--- Begin ---

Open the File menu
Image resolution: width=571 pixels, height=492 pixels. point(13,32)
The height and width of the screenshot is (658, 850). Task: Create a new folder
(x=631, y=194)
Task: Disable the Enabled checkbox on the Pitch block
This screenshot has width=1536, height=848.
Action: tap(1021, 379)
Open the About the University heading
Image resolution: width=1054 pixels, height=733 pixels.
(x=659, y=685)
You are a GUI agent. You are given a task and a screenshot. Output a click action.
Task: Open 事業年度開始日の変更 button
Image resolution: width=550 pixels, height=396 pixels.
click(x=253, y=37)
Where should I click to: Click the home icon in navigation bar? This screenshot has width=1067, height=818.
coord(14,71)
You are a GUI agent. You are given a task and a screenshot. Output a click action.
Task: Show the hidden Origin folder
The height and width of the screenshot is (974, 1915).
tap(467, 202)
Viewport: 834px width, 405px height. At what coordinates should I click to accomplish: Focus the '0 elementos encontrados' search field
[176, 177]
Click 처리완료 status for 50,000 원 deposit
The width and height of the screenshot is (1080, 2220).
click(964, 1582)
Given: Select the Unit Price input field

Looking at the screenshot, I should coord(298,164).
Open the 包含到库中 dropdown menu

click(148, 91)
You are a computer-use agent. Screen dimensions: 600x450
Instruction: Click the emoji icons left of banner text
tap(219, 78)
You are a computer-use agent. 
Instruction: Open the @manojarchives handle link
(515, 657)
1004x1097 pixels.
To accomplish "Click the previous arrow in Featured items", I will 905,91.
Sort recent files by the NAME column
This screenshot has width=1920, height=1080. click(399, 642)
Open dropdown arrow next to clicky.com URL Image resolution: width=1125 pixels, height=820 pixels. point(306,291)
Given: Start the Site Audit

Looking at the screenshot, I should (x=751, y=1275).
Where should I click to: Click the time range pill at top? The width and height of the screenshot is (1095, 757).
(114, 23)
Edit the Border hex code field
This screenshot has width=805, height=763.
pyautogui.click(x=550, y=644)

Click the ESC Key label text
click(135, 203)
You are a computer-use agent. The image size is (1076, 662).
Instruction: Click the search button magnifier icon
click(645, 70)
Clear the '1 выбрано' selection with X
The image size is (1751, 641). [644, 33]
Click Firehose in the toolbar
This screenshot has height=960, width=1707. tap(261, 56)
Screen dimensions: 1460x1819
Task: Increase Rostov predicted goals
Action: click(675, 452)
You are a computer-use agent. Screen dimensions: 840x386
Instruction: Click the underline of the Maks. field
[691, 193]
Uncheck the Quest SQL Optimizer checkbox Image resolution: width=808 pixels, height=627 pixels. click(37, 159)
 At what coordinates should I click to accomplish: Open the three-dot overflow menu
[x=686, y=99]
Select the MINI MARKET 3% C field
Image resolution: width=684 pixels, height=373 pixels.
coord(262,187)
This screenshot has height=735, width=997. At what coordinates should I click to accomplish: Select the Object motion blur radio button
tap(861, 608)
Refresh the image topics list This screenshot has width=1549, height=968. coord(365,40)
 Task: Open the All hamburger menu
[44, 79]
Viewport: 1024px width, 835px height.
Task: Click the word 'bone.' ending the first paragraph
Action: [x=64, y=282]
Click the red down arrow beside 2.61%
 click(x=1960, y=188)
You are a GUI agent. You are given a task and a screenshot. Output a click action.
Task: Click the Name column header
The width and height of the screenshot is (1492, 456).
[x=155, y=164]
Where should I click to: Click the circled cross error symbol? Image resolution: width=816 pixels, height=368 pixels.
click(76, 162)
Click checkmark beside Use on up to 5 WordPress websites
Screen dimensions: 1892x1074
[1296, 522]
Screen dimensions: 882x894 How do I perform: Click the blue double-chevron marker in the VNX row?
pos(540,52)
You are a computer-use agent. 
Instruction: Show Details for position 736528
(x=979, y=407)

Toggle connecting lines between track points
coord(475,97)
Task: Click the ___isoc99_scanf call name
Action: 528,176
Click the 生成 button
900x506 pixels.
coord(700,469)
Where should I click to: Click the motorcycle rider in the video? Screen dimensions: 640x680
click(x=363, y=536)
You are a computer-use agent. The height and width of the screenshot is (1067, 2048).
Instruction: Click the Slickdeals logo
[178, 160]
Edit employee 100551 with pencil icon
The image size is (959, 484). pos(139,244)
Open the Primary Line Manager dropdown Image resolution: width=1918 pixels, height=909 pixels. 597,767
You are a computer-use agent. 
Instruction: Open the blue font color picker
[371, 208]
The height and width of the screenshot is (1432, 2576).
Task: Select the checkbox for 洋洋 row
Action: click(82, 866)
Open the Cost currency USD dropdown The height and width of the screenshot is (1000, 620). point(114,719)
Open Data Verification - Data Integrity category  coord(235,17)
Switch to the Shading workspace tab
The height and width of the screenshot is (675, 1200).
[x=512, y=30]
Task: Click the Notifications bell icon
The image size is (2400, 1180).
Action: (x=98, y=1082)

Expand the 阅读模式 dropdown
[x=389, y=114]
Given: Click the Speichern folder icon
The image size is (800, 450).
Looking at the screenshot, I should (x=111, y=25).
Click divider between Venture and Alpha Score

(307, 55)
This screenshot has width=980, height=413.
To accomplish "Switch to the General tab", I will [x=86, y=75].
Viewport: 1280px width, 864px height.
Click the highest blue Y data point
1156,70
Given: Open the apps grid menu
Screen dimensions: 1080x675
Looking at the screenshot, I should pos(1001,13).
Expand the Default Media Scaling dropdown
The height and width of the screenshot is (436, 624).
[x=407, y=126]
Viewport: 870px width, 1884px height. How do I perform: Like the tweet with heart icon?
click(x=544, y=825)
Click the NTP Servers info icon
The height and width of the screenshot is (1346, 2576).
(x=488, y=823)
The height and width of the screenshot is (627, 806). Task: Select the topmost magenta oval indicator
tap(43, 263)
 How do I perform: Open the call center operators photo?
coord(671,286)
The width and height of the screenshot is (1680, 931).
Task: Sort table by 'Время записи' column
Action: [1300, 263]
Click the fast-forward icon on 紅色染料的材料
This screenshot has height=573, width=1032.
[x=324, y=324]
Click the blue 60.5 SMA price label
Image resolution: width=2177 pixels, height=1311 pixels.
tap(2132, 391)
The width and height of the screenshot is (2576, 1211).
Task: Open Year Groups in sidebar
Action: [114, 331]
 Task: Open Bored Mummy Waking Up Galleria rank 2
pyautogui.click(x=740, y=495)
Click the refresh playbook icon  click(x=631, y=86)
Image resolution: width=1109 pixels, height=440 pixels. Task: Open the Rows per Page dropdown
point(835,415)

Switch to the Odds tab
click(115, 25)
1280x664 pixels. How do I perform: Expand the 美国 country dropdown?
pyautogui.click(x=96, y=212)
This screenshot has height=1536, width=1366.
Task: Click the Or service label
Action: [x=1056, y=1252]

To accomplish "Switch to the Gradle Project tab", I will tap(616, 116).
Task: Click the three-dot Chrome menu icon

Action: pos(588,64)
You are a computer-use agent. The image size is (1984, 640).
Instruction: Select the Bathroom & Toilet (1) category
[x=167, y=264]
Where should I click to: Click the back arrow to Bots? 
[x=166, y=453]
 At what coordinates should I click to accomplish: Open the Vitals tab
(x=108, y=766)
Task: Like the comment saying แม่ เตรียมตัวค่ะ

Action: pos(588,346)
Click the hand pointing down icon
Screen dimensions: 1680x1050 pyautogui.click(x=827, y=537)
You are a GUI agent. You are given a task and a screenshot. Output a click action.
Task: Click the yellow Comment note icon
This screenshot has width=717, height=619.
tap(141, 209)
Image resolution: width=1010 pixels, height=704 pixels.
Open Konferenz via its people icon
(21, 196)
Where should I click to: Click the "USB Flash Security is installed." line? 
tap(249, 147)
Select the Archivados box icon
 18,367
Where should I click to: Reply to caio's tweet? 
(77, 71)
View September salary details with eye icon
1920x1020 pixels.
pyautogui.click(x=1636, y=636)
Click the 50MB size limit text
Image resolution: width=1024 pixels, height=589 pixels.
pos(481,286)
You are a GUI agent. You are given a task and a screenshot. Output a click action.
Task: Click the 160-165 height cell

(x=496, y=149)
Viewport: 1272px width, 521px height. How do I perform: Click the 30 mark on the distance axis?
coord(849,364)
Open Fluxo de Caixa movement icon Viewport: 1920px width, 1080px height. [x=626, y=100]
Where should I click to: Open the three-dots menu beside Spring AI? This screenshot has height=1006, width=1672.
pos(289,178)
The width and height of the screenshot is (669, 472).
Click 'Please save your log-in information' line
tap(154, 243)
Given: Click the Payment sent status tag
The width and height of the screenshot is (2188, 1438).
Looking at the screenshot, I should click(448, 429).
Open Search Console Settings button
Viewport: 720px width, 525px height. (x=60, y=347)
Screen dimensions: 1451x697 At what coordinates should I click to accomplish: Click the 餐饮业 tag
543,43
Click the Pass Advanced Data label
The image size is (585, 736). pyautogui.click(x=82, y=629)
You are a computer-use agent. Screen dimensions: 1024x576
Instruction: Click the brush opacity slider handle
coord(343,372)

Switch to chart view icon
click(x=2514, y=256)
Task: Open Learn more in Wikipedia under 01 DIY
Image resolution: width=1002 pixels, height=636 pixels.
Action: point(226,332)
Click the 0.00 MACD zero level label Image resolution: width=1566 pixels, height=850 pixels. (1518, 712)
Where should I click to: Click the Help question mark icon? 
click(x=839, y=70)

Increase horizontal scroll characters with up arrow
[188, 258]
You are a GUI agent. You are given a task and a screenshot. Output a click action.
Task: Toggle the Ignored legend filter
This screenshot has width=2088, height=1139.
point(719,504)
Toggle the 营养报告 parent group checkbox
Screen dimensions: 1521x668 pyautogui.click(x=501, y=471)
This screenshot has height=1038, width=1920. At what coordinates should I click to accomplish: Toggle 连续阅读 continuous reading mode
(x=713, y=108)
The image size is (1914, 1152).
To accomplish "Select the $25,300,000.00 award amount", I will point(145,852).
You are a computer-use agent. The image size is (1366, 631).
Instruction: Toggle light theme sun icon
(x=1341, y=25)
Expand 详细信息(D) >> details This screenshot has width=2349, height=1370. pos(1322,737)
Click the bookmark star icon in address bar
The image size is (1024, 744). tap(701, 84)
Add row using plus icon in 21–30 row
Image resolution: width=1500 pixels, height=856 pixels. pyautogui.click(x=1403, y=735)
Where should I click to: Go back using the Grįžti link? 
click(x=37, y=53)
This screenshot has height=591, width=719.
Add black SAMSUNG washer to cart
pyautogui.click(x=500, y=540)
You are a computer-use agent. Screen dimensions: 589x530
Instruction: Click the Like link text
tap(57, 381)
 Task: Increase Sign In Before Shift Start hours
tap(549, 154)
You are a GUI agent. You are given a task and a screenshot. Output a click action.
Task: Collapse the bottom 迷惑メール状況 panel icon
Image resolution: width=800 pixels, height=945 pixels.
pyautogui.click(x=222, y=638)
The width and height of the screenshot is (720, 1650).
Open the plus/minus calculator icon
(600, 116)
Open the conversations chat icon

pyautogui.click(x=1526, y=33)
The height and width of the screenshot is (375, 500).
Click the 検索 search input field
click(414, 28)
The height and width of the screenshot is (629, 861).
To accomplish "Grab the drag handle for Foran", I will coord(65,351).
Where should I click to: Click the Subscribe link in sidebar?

--- End ---

** What the task requires **
Copy every entry line word for word, from the line containing "Image resolution: width=1010" down to the line containing "Looking at the screenshot, I should click(448, 429).", both included.

** Right answer **
Image resolution: width=1010 pixels, height=704 pixels.
Open Konferenz via its people icon
(21, 196)
Where should I click to: Click the "USB Flash Security is installed." line? 
tap(249, 147)
Select the Archivados box icon
 18,367
Where should I click to: Reply to caio's tweet? 
(77, 71)
View September salary details with eye icon
1920x1020 pixels.
pyautogui.click(x=1636, y=636)
Click the 50MB size limit text
Image resolution: width=1024 pixels, height=589 pixels.
pos(481,286)
You are a GUI agent. You are given a task and a screenshot. Output a click action.
Task: Click the 160-165 height cell

(x=496, y=149)
Viewport: 1272px width, 521px height. How do I perform: Click the 30 mark on the distance axis?
coord(849,364)
Open Fluxo de Caixa movement icon Viewport: 1920px width, 1080px height. [x=626, y=100]
Where should I click to: Open the three-dots menu beside Spring AI? This screenshot has height=1006, width=1672.
pos(289,178)
The width and height of the screenshot is (669, 472).
Click 'Please save your log-in information' line
tap(154, 243)
Given: Click the Payment sent status tag
The width and height of the screenshot is (2188, 1438).
Looking at the screenshot, I should click(448, 429).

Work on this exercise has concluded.